- What is being asked: Everything in the records below from the line containing "Given: Close the Raspberry Pi Imager window" through the line containing "Task: Click the Visit button" is to be reproduced exactly, those two lines included; no picture is to be copied.

****

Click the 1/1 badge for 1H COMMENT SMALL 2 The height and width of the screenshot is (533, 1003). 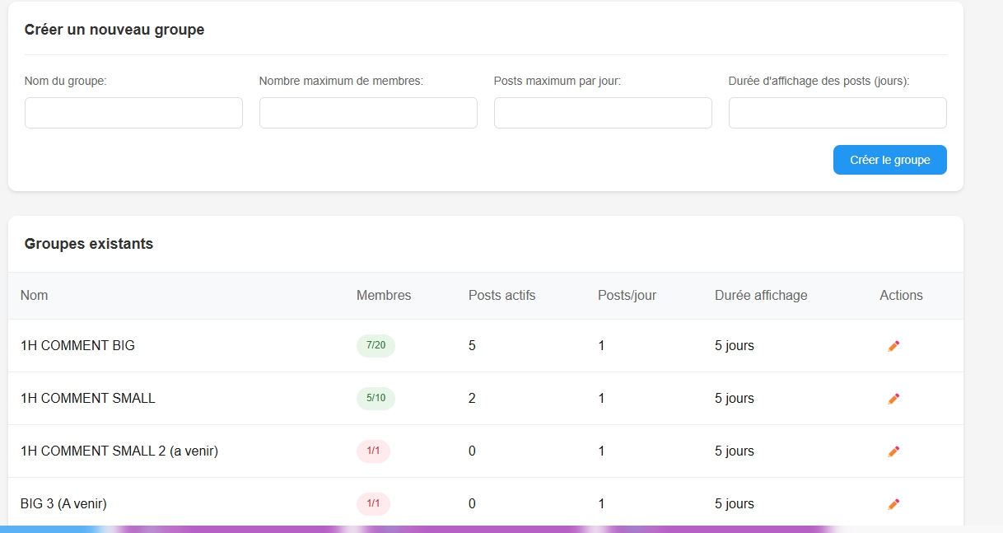(373, 451)
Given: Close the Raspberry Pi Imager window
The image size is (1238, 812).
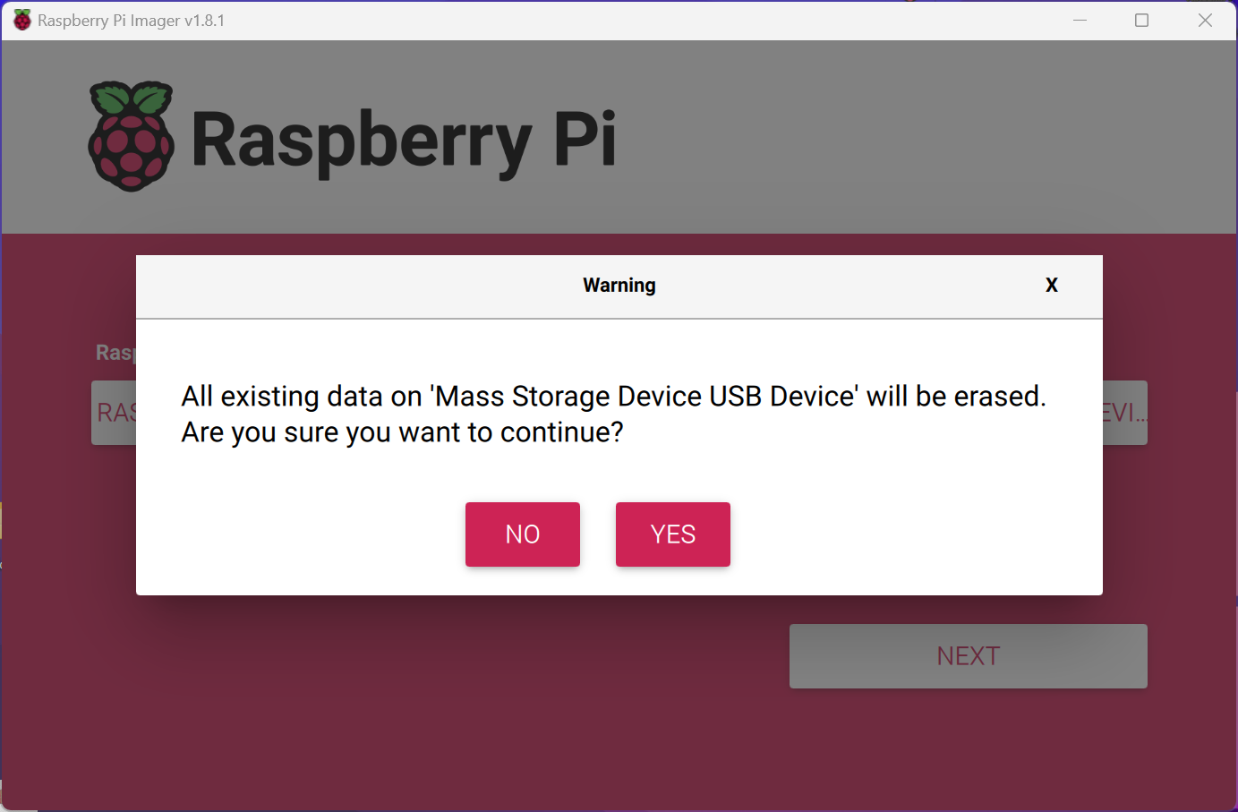Looking at the screenshot, I should (1205, 21).
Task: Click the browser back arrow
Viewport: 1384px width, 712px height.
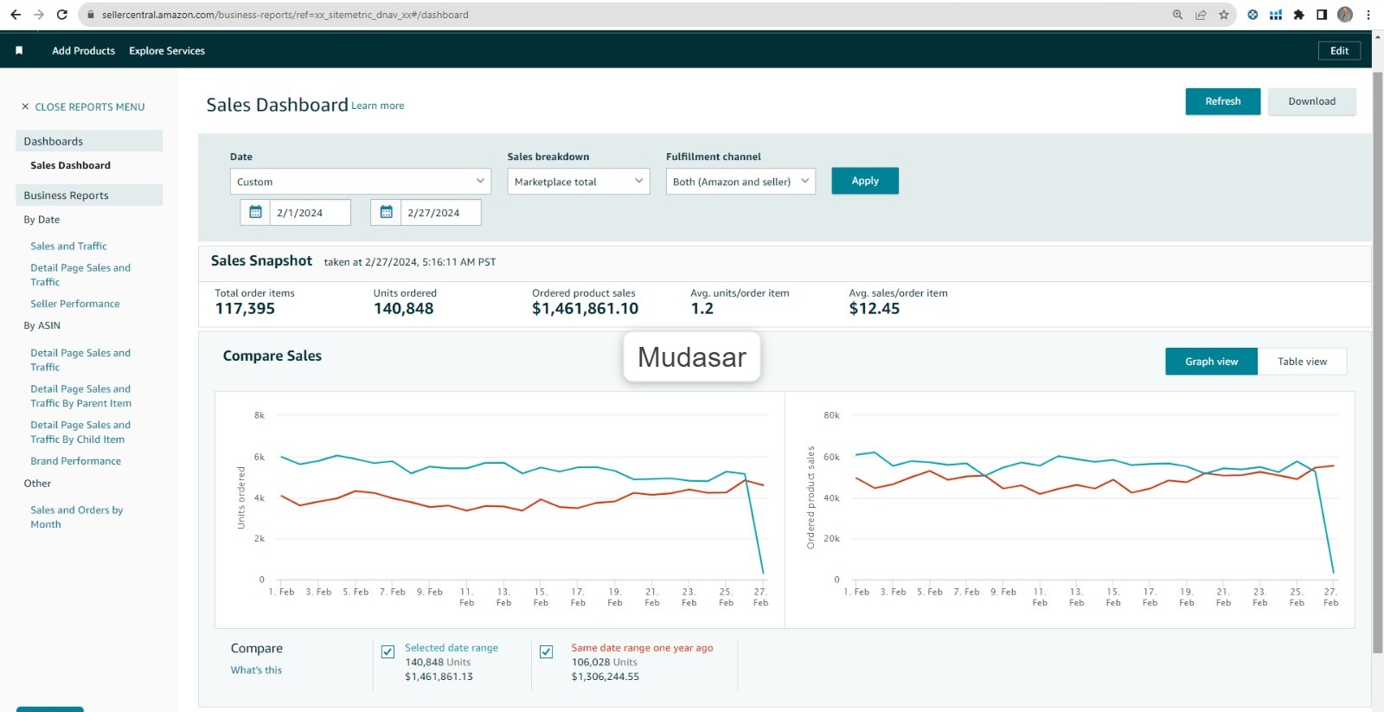Action: (x=16, y=15)
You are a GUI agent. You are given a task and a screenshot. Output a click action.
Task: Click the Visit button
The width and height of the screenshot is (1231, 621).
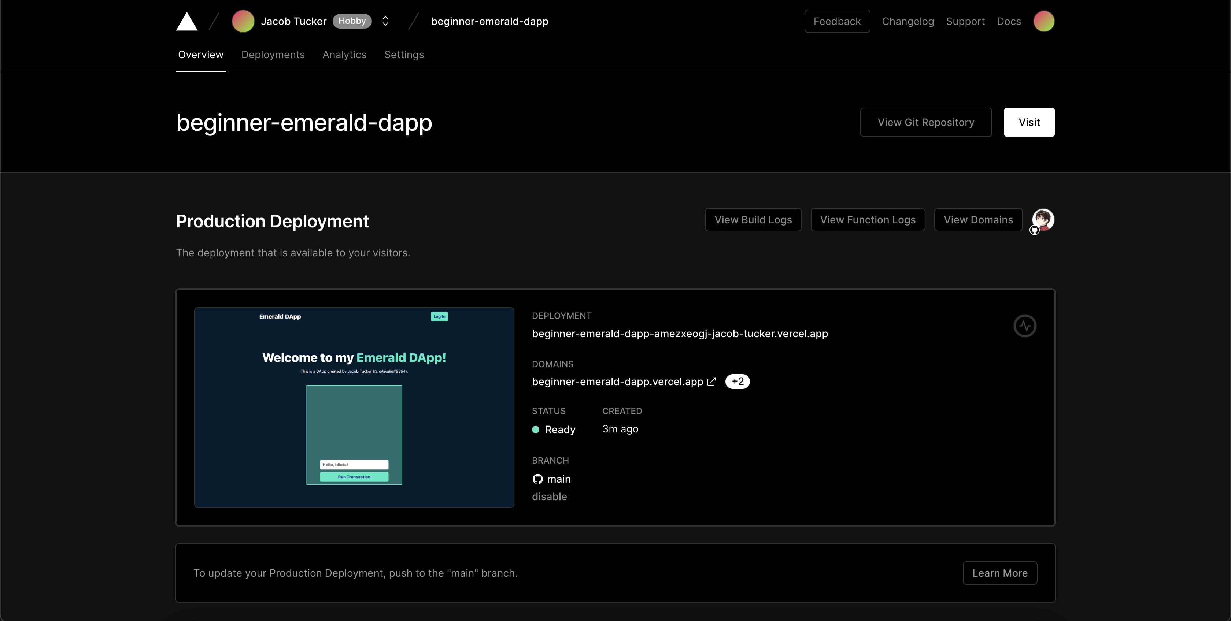[x=1029, y=122]
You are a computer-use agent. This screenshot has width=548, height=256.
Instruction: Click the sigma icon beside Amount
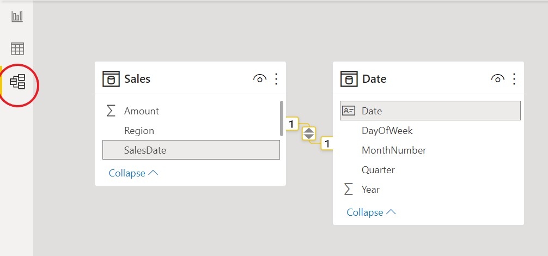coord(111,111)
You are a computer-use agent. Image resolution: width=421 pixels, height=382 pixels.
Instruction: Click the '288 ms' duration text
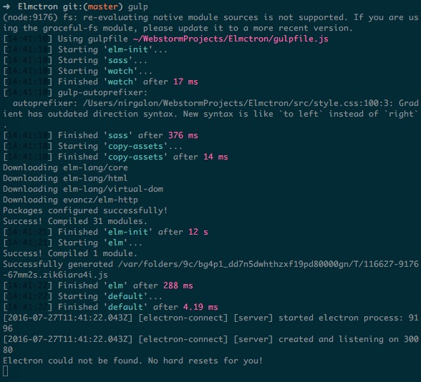click(178, 285)
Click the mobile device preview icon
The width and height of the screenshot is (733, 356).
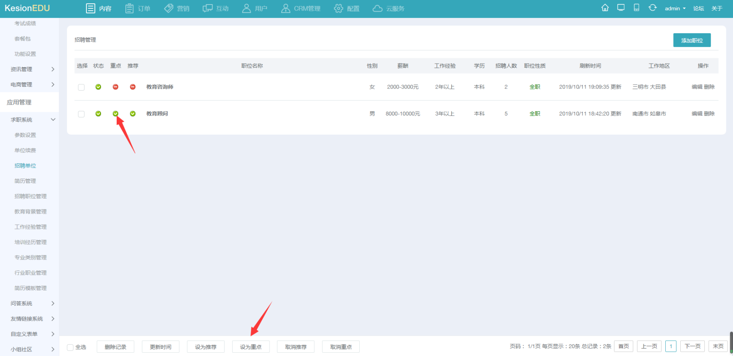click(636, 8)
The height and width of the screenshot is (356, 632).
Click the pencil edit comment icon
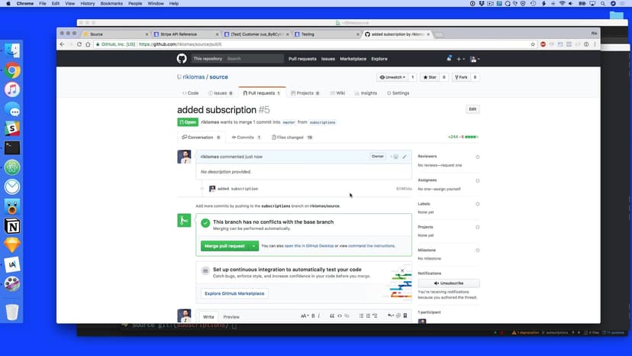[405, 157]
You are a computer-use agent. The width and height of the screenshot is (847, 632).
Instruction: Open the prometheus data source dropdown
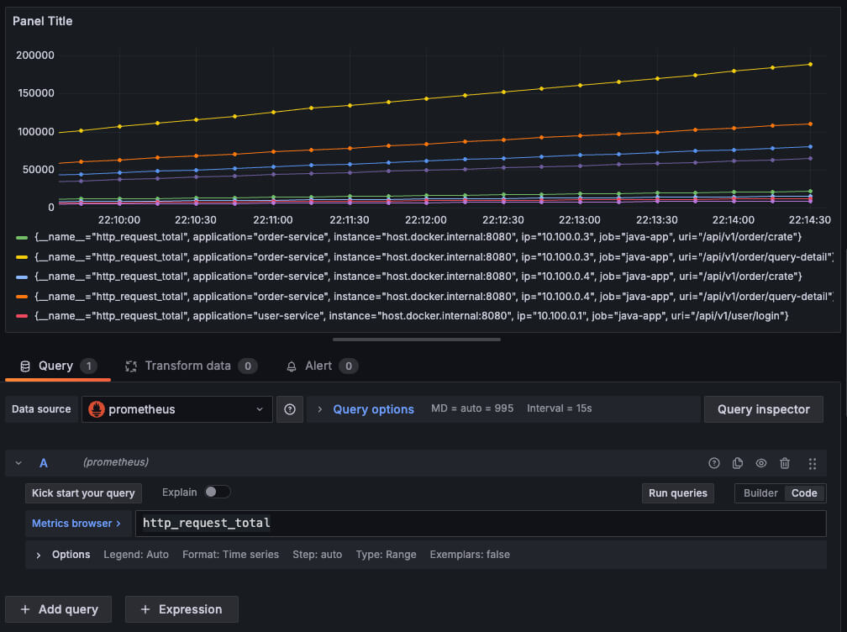pos(176,409)
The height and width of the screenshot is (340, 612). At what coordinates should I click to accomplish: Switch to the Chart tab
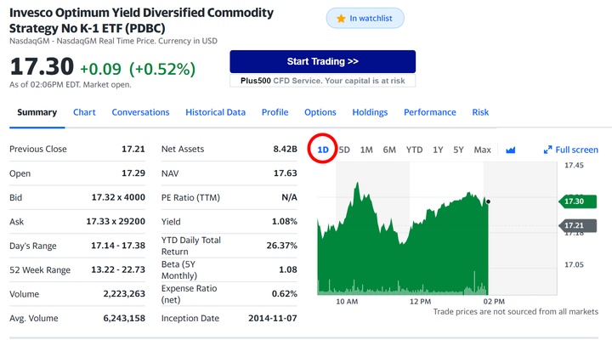(84, 112)
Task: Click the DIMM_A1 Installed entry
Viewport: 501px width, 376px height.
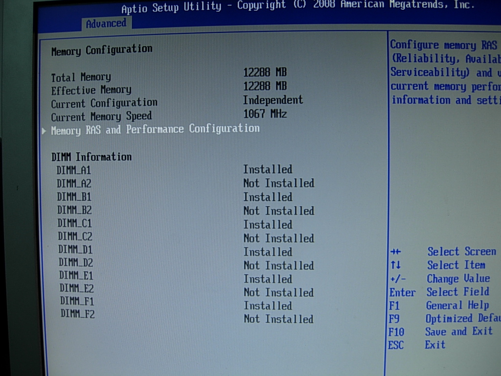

****

- Written solution:
Given: Close the Raspberry Pi Imager window
The image size is (1238, 812).
Looking at the screenshot, I should (1205, 21).
Task: Click the browser back arrow
Viewport: 1384px width, 712px height.
Action: (x=16, y=15)
You are a GUI agent. You are given a task and a screenshot. Output a click action.
Task: Click the Visit button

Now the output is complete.